You can read more about it in my blog.
The data which is provided is a simulated data for an imaginary music streaming service. It is in the form of userId and their corresponding action/event which has transpired over a certain period of time.
Our aim is to predict whether a user is going to churn ie. give up on the streaming service completely based on their interactions with the app.
To evaluate our predictive model, we are using F1 score. This is because upon investigation of the dataset, there are more non-churned users than churned users. To combat this imbalance I went with F1 score.
To be more precise, recall should be high, that is, we should work upon decreasing false negatives. We can work with lower precision since it would not harm us if we predict some users as churned even if they are not showing signs of any churning.
The following important libraries are required -
- pandas
- matplotlib
- seaborn
- pyspark
Note: The notebook can't be run since the data is missing. You'll have to download the data from Udacity's link.
There are two files -
- Sparkify.ipynb
This notebook consists of data exploration, appropriate visualizations, feature engineering and modelling experiments.
- train.py
All the functions used throughout the notebook are combined together in this file. To run this, you need to have all the dependencies installed.
$ python train.py
I found that Logistic Regression takes the stage with an F1-score of 0.46. I'm pretty sure with better feature engineering we can go above that.
The performances of random forest and decision trees were similar with less than satisfactory F1-score of 0.4.
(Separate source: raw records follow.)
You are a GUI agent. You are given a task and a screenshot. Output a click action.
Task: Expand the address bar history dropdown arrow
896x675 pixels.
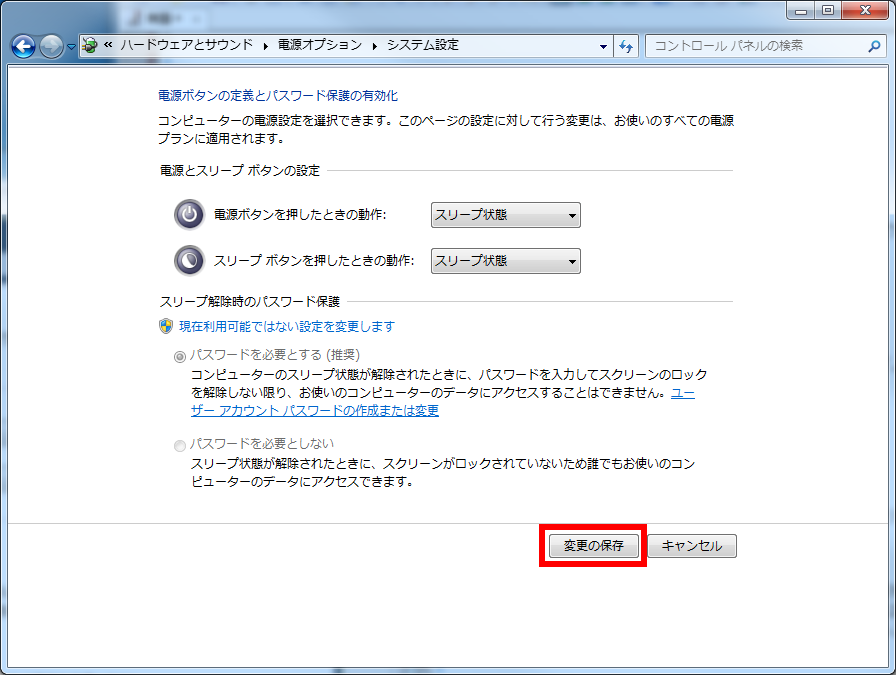coord(603,46)
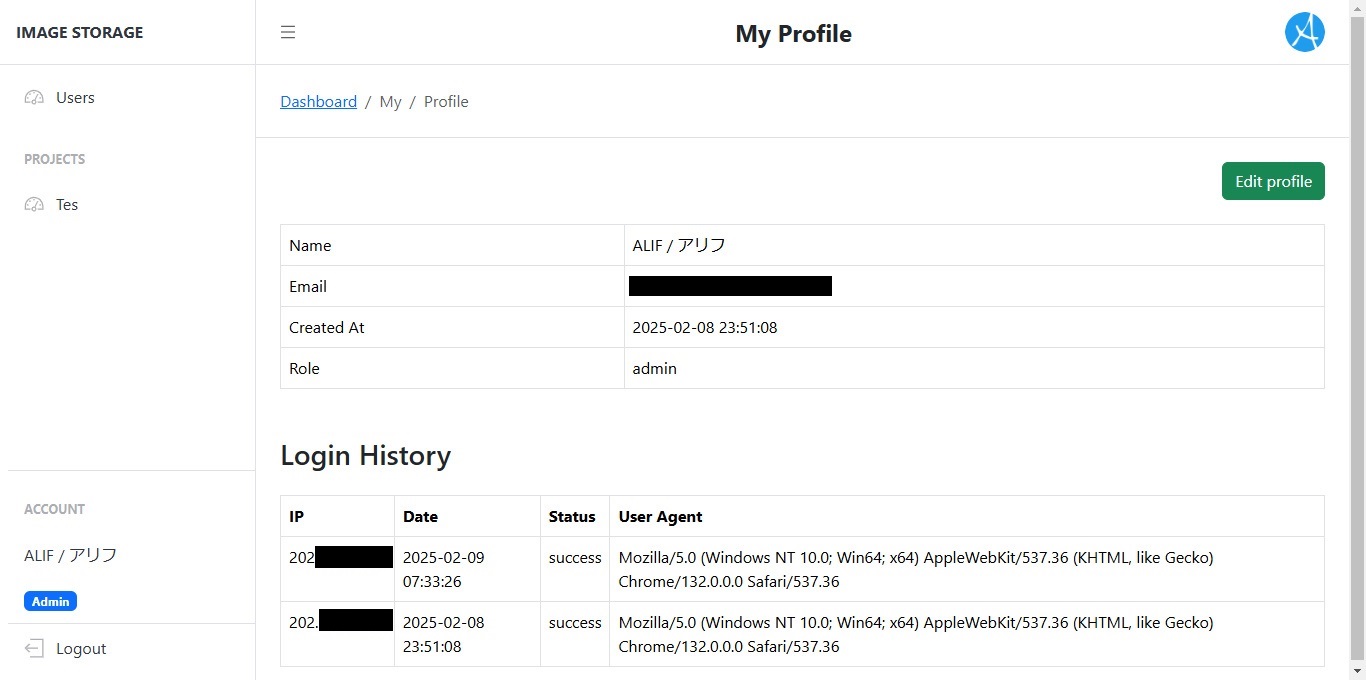Click the IP column header
Image resolution: width=1366 pixels, height=680 pixels.
coord(297,517)
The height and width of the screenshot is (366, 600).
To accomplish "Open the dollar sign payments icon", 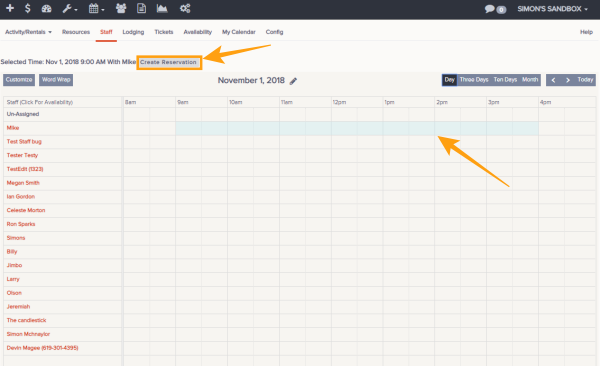I will [x=28, y=8].
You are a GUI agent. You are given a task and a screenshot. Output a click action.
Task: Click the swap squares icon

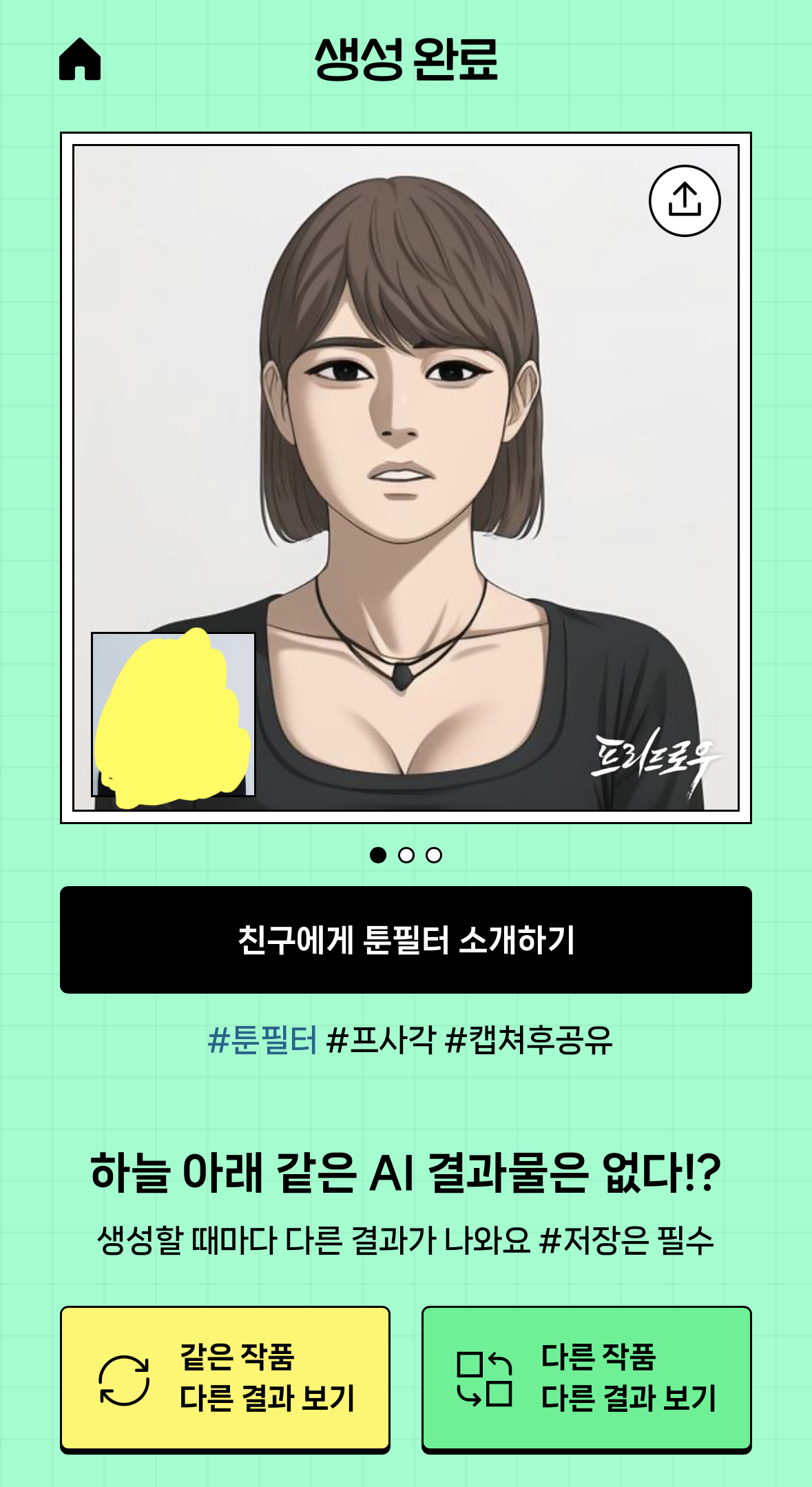[485, 1380]
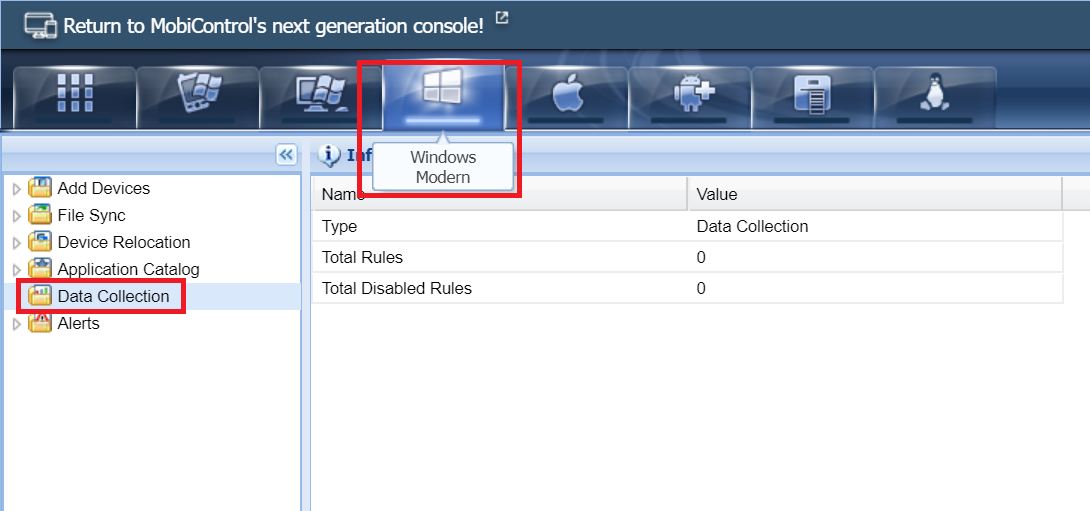Image resolution: width=1090 pixels, height=511 pixels.
Task: Open the All Platforms grid tab
Action: [x=75, y=96]
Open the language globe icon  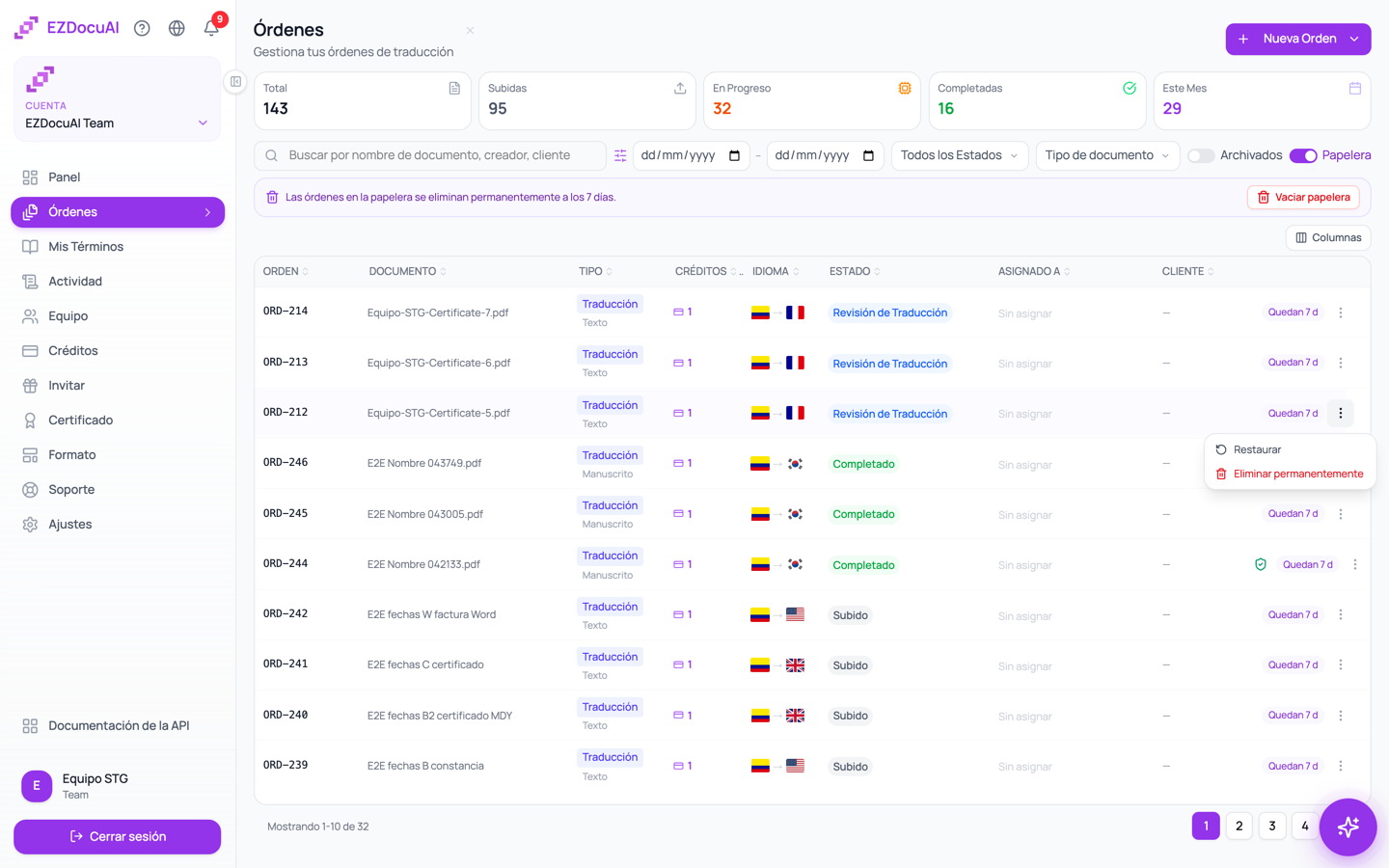tap(177, 28)
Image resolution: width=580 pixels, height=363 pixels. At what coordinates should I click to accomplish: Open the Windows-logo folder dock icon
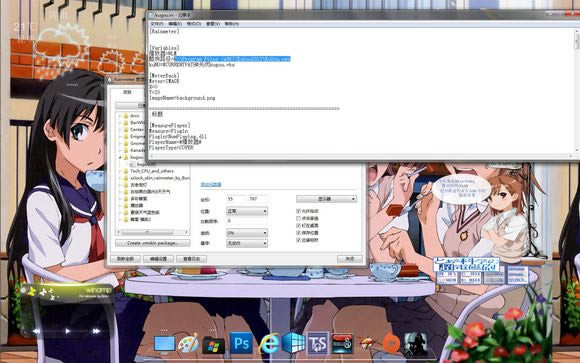[213, 345]
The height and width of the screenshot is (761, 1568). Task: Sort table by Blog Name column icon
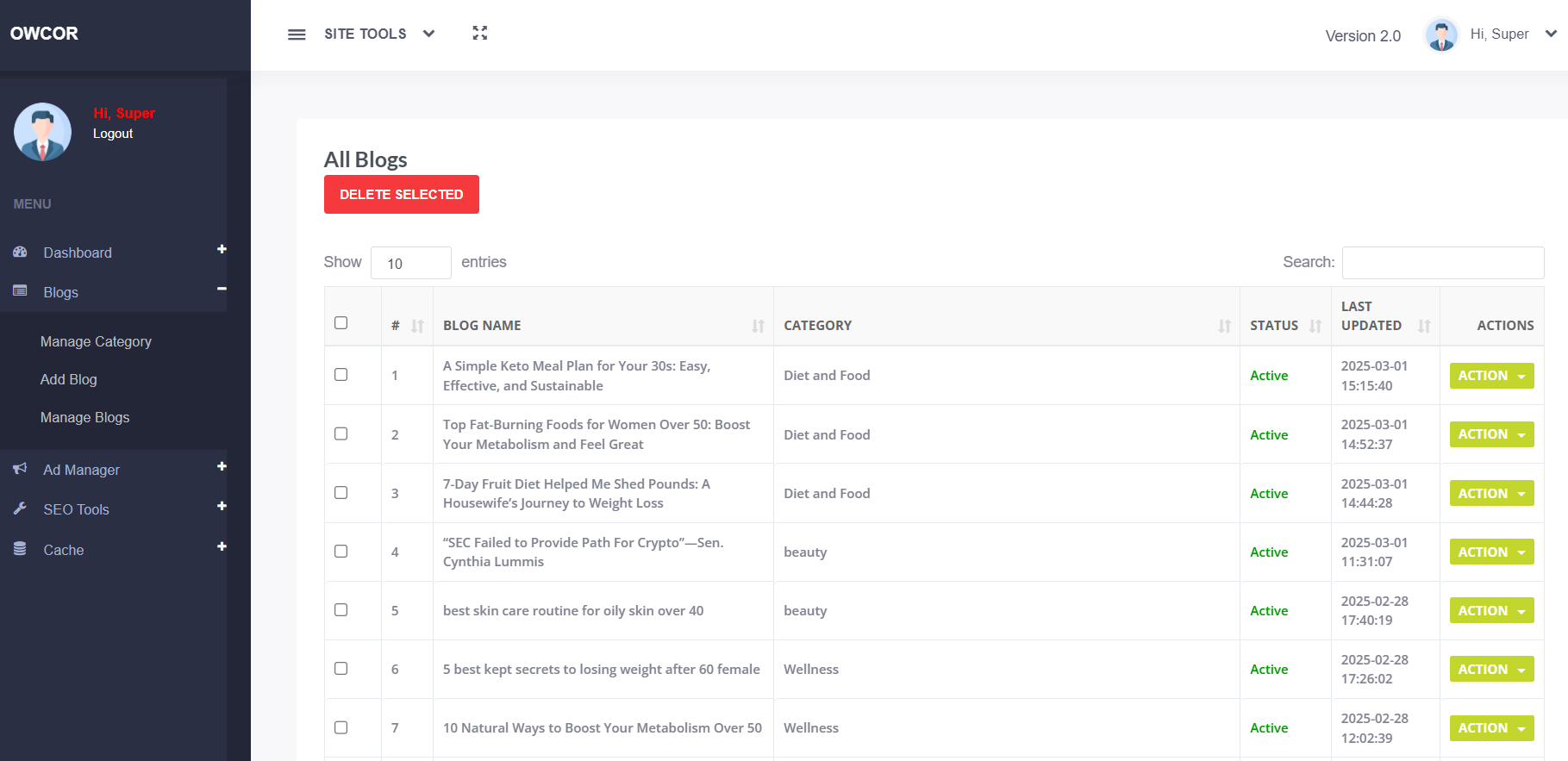758,326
I tried fine tuning the random forest model by using a CrossValidator but it seemed to give poor results. All the details can be found in the Sparkify.ipynb
notebook.
Going ahead we can make use of instances of Submit Downgrade event. This indicates the users who have downgraded from a premium subscription to a free one. Incorporating this feature will definitely be useful in the long run. Also since we have a bunch of time series data, it would be interesting to find out time-range patterns and essentially pursue potential churn customers to take a targeted action.